+++ Records supplied +++

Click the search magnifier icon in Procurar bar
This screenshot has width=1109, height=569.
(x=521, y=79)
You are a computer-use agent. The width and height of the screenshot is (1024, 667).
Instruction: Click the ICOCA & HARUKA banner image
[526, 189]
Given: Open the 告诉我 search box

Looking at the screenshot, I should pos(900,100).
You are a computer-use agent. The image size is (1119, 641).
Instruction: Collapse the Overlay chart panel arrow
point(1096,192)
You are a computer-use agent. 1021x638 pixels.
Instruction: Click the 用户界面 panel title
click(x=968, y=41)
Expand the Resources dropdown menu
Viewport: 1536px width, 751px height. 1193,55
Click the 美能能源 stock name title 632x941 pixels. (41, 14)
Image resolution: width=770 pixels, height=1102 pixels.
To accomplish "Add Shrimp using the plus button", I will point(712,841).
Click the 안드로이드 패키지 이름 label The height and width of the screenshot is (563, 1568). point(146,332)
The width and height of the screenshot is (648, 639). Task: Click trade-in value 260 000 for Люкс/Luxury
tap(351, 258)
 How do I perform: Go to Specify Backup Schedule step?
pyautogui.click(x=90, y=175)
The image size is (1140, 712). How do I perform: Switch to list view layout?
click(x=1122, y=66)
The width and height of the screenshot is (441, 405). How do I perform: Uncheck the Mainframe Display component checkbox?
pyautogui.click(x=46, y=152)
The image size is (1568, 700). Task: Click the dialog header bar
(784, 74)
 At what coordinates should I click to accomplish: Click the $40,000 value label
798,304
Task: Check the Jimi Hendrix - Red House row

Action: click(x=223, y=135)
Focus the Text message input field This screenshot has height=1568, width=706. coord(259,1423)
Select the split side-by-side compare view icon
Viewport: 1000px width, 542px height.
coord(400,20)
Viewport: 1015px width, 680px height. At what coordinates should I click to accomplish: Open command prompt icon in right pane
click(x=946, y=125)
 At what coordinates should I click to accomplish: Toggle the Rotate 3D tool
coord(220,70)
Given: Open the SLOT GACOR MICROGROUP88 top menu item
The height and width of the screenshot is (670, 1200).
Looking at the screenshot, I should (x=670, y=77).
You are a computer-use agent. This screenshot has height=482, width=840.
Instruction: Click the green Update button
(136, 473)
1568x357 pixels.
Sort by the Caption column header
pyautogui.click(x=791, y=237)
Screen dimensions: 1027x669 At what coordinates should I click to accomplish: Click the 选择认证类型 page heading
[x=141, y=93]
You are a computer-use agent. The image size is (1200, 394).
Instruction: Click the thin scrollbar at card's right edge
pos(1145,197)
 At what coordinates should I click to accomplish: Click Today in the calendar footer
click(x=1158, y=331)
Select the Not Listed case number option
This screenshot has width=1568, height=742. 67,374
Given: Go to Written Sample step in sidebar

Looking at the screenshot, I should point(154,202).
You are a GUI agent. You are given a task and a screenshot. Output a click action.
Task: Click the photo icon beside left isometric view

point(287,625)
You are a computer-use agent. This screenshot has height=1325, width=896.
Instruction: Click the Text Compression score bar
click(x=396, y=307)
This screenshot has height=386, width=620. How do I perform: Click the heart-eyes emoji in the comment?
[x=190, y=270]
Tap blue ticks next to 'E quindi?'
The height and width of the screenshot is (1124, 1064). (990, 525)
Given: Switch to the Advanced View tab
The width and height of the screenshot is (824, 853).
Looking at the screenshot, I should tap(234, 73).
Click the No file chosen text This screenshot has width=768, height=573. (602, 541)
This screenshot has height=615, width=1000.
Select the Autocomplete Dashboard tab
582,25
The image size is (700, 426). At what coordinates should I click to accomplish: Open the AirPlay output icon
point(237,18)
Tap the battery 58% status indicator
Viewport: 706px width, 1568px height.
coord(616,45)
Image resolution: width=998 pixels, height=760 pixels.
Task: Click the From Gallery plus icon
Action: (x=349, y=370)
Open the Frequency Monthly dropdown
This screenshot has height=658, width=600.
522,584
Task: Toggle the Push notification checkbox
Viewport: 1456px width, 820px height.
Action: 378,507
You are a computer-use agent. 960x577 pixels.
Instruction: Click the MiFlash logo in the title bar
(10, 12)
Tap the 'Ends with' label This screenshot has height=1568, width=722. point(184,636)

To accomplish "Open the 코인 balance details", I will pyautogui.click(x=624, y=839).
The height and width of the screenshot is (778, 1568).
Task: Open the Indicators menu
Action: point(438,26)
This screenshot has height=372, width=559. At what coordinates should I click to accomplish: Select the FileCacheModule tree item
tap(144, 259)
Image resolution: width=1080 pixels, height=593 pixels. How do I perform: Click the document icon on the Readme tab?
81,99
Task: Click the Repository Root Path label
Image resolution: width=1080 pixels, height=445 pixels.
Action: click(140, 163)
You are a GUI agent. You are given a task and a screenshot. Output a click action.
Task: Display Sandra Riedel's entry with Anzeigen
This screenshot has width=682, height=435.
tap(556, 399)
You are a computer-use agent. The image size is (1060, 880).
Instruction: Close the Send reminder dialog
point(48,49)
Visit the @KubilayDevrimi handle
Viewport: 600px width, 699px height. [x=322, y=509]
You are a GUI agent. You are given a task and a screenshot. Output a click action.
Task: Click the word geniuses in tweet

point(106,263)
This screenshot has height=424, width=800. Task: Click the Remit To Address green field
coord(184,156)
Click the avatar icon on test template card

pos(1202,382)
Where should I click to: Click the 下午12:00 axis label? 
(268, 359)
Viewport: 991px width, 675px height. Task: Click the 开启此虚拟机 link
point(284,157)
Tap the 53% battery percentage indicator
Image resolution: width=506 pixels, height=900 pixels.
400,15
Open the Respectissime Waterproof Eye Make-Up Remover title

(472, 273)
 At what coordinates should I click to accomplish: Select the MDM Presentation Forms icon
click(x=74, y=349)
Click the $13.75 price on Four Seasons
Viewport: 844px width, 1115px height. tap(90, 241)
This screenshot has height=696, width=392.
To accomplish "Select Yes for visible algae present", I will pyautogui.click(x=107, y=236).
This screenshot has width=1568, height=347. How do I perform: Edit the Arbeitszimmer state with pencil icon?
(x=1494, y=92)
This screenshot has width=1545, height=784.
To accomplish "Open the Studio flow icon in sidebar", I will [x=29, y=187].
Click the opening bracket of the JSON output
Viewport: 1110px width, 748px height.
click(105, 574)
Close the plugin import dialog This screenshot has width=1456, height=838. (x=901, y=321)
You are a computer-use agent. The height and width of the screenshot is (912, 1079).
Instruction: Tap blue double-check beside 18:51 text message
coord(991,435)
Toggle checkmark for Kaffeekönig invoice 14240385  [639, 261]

+++

Go through the listing above and reproduce all of it exactly.

Answer:
Click the search magnifier icon in Procurar bar
This screenshot has width=1109, height=569.
(x=521, y=79)
You are a computer-use agent. The width and height of the screenshot is (1024, 667).
Instruction: Click the ICOCA & HARUKA banner image
[526, 189]
Given: Open the 告诉我 search box

Looking at the screenshot, I should pos(900,100).
You are a computer-use agent. The image size is (1119, 641).
Instruction: Collapse the Overlay chart panel arrow
point(1096,192)
You are a computer-use agent. 1021x638 pixels.
Instruction: Click the 用户界面 panel title
click(x=968, y=41)
Expand the Resources dropdown menu
Viewport: 1536px width, 751px height. 1193,55
Click the 美能能源 stock name title 632x941 pixels. (41, 14)
Image resolution: width=770 pixels, height=1102 pixels.
To accomplish "Add Shrimp using the plus button", I will point(712,841).
Click the 안드로이드 패키지 이름 label The height and width of the screenshot is (563, 1568). point(146,332)
The width and height of the screenshot is (648, 639). Task: Click trade-in value 260 000 for Люкс/Luxury
tap(351, 258)
 How do I perform: Go to Specify Backup Schedule step?
pyautogui.click(x=90, y=175)
The image size is (1140, 712). How do I perform: Switch to list view layout?
click(x=1122, y=66)
The width and height of the screenshot is (441, 405). How do I perform: Uncheck the Mainframe Display component checkbox?
pyautogui.click(x=46, y=152)
The image size is (1568, 700). Task: Click the dialog header bar
(784, 74)
 At what coordinates should I click to accomplish: Click the $40,000 value label
798,304
Task: Check the Jimi Hendrix - Red House row

Action: click(x=223, y=135)
Focus the Text message input field This screenshot has height=1568, width=706. coord(259,1423)
Select the split side-by-side compare view icon
Viewport: 1000px width, 542px height.
coord(400,20)
Viewport: 1015px width, 680px height. At what coordinates should I click to accomplish: Open command prompt icon in right pane
click(x=946, y=125)
 At what coordinates should I click to accomplish: Toggle the Rotate 3D tool
coord(220,70)
Given: Open the SLOT GACOR MICROGROUP88 top menu item
The height and width of the screenshot is (670, 1200).
Looking at the screenshot, I should (x=670, y=77).
You are a computer-use agent. This screenshot has height=482, width=840.
Instruction: Click the green Update button
(136, 473)
1568x357 pixels.
Sort by the Caption column header
pyautogui.click(x=791, y=237)
Screen dimensions: 1027x669 At what coordinates should I click to accomplish: Click the 选择认证类型 page heading
[x=141, y=93]
You are a computer-use agent. The image size is (1200, 394).
Instruction: Click the thin scrollbar at card's right edge
pos(1145,197)
 At what coordinates should I click to accomplish: Click Today in the calendar footer
click(x=1158, y=331)
Select the Not Listed case number option
This screenshot has width=1568, height=742. 67,374
Given: Go to Written Sample step in sidebar

Looking at the screenshot, I should point(154,202).
You are a GUI agent. You are given a task and a screenshot. Output a click action.
Task: Click the photo icon beside left isometric view

point(287,625)
You are a computer-use agent. This screenshot has height=1325, width=896.
Instruction: Click the Text Compression score bar
click(x=396, y=307)
This screenshot has height=386, width=620. How do I perform: Click the heart-eyes emoji in the comment?
[x=190, y=270]
Tap blue ticks next to 'E quindi?'
The height and width of the screenshot is (1124, 1064). (990, 525)
Given: Switch to the Advanced View tab
The width and height of the screenshot is (824, 853).
Looking at the screenshot, I should tap(234, 73).
Click the No file chosen text This screenshot has width=768, height=573. (602, 541)
This screenshot has height=615, width=1000.
Select the Autocomplete Dashboard tab
582,25
The image size is (700, 426). At what coordinates should I click to accomplish: Open the AirPlay output icon
point(237,18)
Tap the battery 58% status indicator
Viewport: 706px width, 1568px height.
coord(616,45)
Image resolution: width=998 pixels, height=760 pixels.
Task: Click the From Gallery plus icon
Action: (x=349, y=370)
Open the Frequency Monthly dropdown
This screenshot has height=658, width=600.
522,584
Task: Toggle the Push notification checkbox
Viewport: 1456px width, 820px height.
Action: 378,507
You are a computer-use agent. 960x577 pixels.
Instruction: Click the MiFlash logo in the title bar
(10, 12)
Tap the 'Ends with' label This screenshot has height=1568, width=722. point(184,636)

To accomplish "Open the 코인 balance details", I will pyautogui.click(x=624, y=839).
The height and width of the screenshot is (778, 1568).
Task: Open the Indicators menu
Action: point(438,26)
This screenshot has height=372, width=559. At what coordinates should I click to accomplish: Select the FileCacheModule tree item
tap(144, 259)
Image resolution: width=1080 pixels, height=593 pixels. How do I perform: Click the document icon on the Readme tab?
81,99
Task: Click the Repository Root Path label
Image resolution: width=1080 pixels, height=445 pixels.
Action: click(140, 163)
You are a GUI agent. You are given a task and a screenshot. Output a click action.
Task: Display Sandra Riedel's entry with Anzeigen
This screenshot has width=682, height=435.
tap(556, 399)
You are a computer-use agent. The image size is (1060, 880).
Instruction: Close the Send reminder dialog
point(48,49)
Visit the @KubilayDevrimi handle
Viewport: 600px width, 699px height. [x=322, y=509]
You are a GUI agent. You are given a task and a screenshot. Output a click action.
Task: Click the word geniuses in tweet

point(106,263)
This screenshot has height=424, width=800. Task: Click the Remit To Address green field
coord(184,156)
Click the avatar icon on test template card

pos(1202,382)
Where should I click to: Click the 下午12:00 axis label? 
(268, 359)
Viewport: 991px width, 675px height. Task: Click the 开启此虚拟机 link
point(284,157)
Tap the 53% battery percentage indicator
Image resolution: width=506 pixels, height=900 pixels.
400,15
Open the Respectissime Waterproof Eye Make-Up Remover title

(472, 273)
 At what coordinates should I click to accomplish: Select the MDM Presentation Forms icon
click(x=74, y=349)
Click the $13.75 price on Four Seasons
Viewport: 844px width, 1115px height. tap(90, 241)
This screenshot has height=696, width=392.
To accomplish "Select Yes for visible algae present", I will pyautogui.click(x=107, y=236).
This screenshot has width=1568, height=347. How do I perform: Edit the Arbeitszimmer state with pencil icon?
(x=1494, y=92)
This screenshot has width=1545, height=784.
To accomplish "Open the Studio flow icon in sidebar", I will [x=29, y=187].
Click the opening bracket of the JSON output
Viewport: 1110px width, 748px height.
click(105, 574)
Close the plugin import dialog This screenshot has width=1456, height=838. (x=901, y=321)
You are a computer-use agent. The height and width of the screenshot is (912, 1079).
Instruction: Tap blue double-check beside 18:51 text message
coord(991,435)
Toggle checkmark for Kaffeekönig invoice 14240385  [639, 261]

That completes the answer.